Everolimus Efficacy Independent of Genetic Alterations in EGFR2-negative Breast Cancer
An exploratory analysis revealed that the efficacy of everolimus was independent of the most commonly altered genes in breast cancer.
An exploratory analysis revealed that the efficacy of everolimus was independent of the most commonly altered genes or pathways in hormone-receptor positive human epidermal factor receptor 2-negative breast cancer, according to an article published online ahead of print in the Journal of Clinical Oncology.1
For this study, investigators sought to identify possible links between genetic alterations and efficacy of everolimus in patients enrolled in the BOLERO-2 trial. It had previously been established that the addition of everolimus to exemestane prolonged progression-free survival more than twofold in this patient population that had been previously treated with nonsteroidal aromatase inhibitors.

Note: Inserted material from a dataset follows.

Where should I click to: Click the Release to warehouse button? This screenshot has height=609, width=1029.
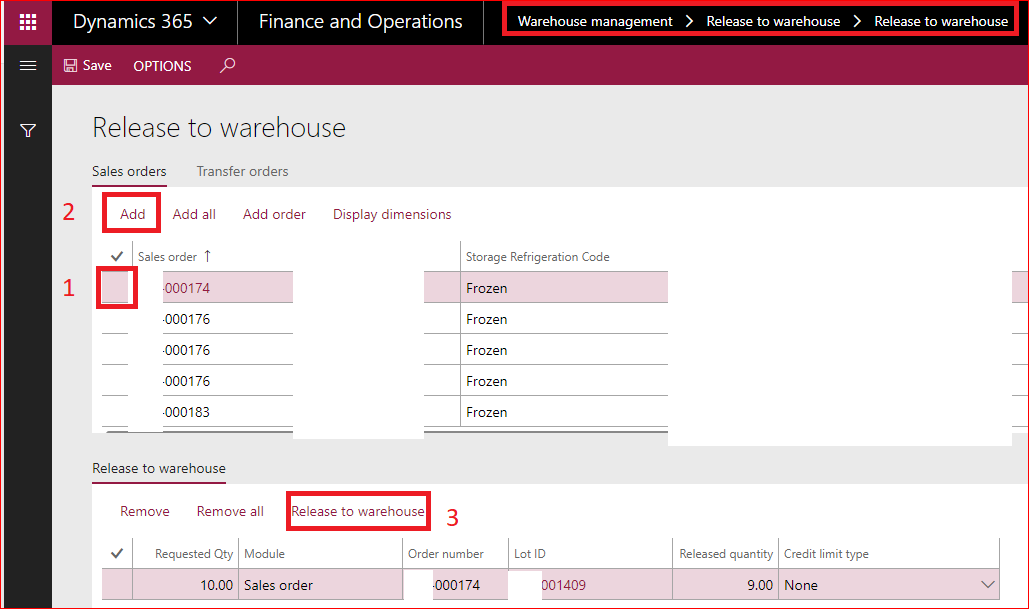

To investigate correlations between the most common somatic alterations and degree of chromosomal instability, researchers used next-generation sequencing to analyze the genetic status of cancer-related genes in 302 archival tumor specimens.
Results showed that progression-free survival in patients who were treated with everolimus was maintained regardless of alteration status of PIK3CA, FGFR1, and CCND1.
RELATED: Accelerated Partial Breast Not Inferior to Whole-breast Irradiation Following Surgery
Patient subgroups—defined by the exon-specific mutations in PIK3CA or by different degrees of chromosomal instability in tumor tissues—experienced quantitative differences in everolimus benefit.
Investigators concluded that further study is needed to assess the impact of chromosomal instabilities and low-frequency generic alterations on everolimus efficacy.
- Hortobagyi GN, Chen D, Piccart M, et al. Correlative analysis of genetic alterations and everolimus benefit in hormone receptor-positive, human epidermal growth factor 2-negative advanced breast cancer: results from BOLERO-2 [published online ahead of print October 26, 2015]. J Clin Oncol. doi: 10.1200/JCO.2014.60.1971.